I grew up roughly 90 miles away from Jason Kidd's high school: St. Joseph Notre Dame High. It's in Alameda, Calif., an hour and a half away from my parents' house, but it might as well have been in my backyard when Kidd was beginning his legend as a basketball wunderkind. High school basketball tournaments and AAU tournaments would finish, and the murmurs about this big point guard with lightning fast reflexes would pour out from the gyms. He was too big to defend with a quick guy and too quick to defend with a big guy.
A lot of NBA players are high school legends in their own high school circle. They're the best of the best from their talent pool and beat the odds by continuing their hard work and honing their craft to get to the NBA. But being a high school legend in the Oakland area is a bit different. It's not the Mecca of basketball, but it's legitimate enough to weed out those who don't belong with the elite. To dominate all competition in that particular basketball circle means you're a special player.
That's what Kidd was: he was a special basketball player.

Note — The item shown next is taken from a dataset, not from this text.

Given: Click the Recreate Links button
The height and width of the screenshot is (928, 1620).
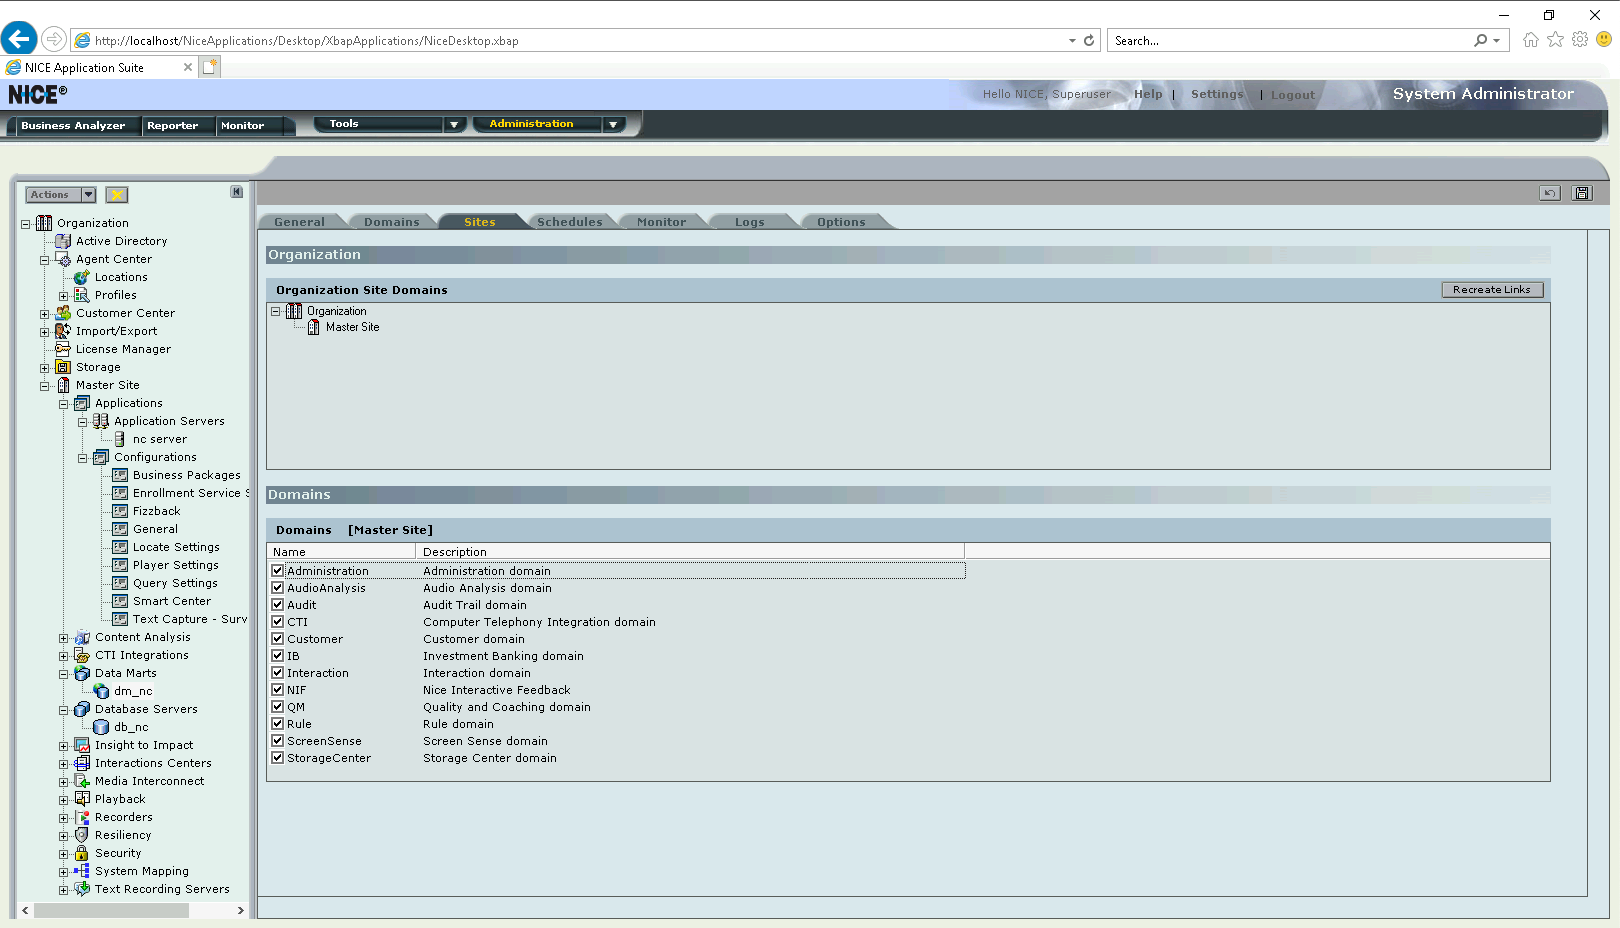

Kidd cut his teeth against guys like Gary Payton, Demetrius Mitchell, Brian Shaw and Antonio Davis among others as he learned how to play the game of basketball. Not only did he learn how to play the game, but he learned how to compete against top-level talent at a young age. If he could compete with these guys as a younger player, what was he going to become as he aged and matured both mentally and physically?
The answer is he became a problem for opposing players.
The legend grew monthly.
"He's grown two inches since last month and is going to be the size of Magic Johnson when it's all said and done."
"He has bear traps for hands and will coerce you into handing the ball to him with his steely glare."
"He's psychic and can see the future. He'll read your palm as he reads your defense. Just ask him what the lottery numbers are going to be when you're out there."
By the time that Kidd was deciding to attend the University of California, Berkeley, you would have expected a creature of Greek mythology to be running the fast break. There wasn't a lot that you could do against him except try to build a defensive wall and hope his shaky jumper was shaking that day. But even then, he worked so well off the ball that it allowed him to work his way into the interior, where his body control was astounding.
If you were bold enough to put a full-court press against his team, you needed to be sure he was denied the ball. In the blink of an eye and the turn of the shoulder, he'd bump your defenders out of the way, sprint easily up the court past everybody and find himself with a layup. Jason Kidd in high school didn't have to make many flashy passes or break you down with tricky moves off the bounce. He was just bigger and better than everybody put in front of him, so things almost looked too easy for him.
Kidd had weaknesses in his game, but he rarely let you take advantage of them. He was a foreseer on the court in a way that you just couldn't believe. He was one of the rare special point guards who could steal the air in your lungs with the flick of his fingertips to deliver a bounce pass that you couldn't see coming. A basketball is 9.39 inches wide. If he had a window of 9.4 inches to throw it through with a bounce pass or just by whipping it through the air, he would deliver it almost every time.
He went on to be a star at UC Berkeley for two years before jumping to the NBA. He was selected with the second overall pick by the Dallas Mavericks between Glenn Robinson (first to the Milwaukee Bucks) and Grant Hill (third to the Detroit Pistons). Despite horrendous shooting numbers as a rookie, his overall play and consistent threat of being on the nightly triple-double watch helped him win Co-Rookie of the Year honors with Hill.
Kidd put on a show with his ability to beat some of the best athletes in the world down the court, only to deliver a pass that would have required more than two eyes to even know it was possible to throw. He crashed the boards as well as most forwards, he set up teammates with selfish abandon, and he picked your pocket before you even knew he was there.
He struggled to make shots, but it never kept him from having an impact on the game. He set the bar and gave hope for all of those guards who can do everything except shoot. And even that was something that he learned to do with above-average success later in his career as his motor slowed but his competitive spirit stayed at full speed.
Jason Kidd will go down as one of the greatest point guards to ever play this game, which most people have heard about him being for a very long time.